--- start of Given records ---

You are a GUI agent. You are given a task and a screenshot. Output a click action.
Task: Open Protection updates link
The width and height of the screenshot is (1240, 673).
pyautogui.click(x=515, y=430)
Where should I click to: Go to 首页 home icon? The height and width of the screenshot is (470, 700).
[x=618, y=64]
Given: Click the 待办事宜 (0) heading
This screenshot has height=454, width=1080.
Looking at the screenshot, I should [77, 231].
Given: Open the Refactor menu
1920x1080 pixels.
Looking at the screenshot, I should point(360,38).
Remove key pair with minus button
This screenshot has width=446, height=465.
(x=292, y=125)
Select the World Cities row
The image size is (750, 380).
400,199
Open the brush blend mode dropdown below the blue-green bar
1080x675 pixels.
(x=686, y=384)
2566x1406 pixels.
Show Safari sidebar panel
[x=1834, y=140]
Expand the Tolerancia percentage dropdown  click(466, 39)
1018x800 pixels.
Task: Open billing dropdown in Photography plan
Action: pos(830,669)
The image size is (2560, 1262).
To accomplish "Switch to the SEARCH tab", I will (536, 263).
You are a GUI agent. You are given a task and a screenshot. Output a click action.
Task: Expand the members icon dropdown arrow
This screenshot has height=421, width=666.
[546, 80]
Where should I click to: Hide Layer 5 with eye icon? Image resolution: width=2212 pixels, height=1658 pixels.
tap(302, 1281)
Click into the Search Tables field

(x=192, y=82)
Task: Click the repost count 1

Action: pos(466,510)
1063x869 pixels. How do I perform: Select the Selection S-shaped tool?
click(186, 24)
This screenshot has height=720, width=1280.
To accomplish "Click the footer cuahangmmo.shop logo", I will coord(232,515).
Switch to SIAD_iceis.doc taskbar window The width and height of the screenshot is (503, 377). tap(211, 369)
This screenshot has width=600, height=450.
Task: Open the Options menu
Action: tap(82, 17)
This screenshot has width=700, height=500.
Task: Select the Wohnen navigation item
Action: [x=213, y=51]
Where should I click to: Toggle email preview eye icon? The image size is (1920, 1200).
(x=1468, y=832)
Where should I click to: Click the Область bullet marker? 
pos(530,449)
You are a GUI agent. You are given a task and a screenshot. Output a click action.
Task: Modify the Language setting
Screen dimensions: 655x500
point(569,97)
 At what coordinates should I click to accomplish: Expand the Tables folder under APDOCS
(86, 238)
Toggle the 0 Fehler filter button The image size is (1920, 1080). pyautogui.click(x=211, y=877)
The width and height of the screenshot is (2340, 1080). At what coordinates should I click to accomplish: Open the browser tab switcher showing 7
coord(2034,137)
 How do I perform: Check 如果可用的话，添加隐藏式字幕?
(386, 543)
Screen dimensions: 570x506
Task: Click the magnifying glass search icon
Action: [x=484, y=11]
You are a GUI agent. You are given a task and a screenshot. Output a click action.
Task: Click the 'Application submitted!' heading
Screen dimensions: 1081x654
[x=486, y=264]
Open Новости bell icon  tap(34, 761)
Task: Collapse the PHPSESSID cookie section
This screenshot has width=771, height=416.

--- end of Given records ---

- Exercise description: Please echo, word for word, the lines from the one holding "The width and height of the screenshot is (2340, 1080)." through the last line above, inclusive.

- The completed task:
The width and height of the screenshot is (2340, 1080). At what coordinates should I click to accomplish: Open the browser tab switcher showing 7
coord(2034,137)
 How do I perform: Check 如果可用的话，添加隐藏式字幕?
(386, 543)
Screen dimensions: 570x506
Task: Click the magnifying glass search icon
Action: [x=484, y=11]
You are a GUI agent. You are given a task and a screenshot. Output a click action.
Task: Click the 'Application submitted!' heading
Screen dimensions: 1081x654
[x=486, y=264]
Open Новости bell icon  tap(34, 761)
Task: Collapse the PHPSESSID cookie section
This screenshot has width=771, height=416.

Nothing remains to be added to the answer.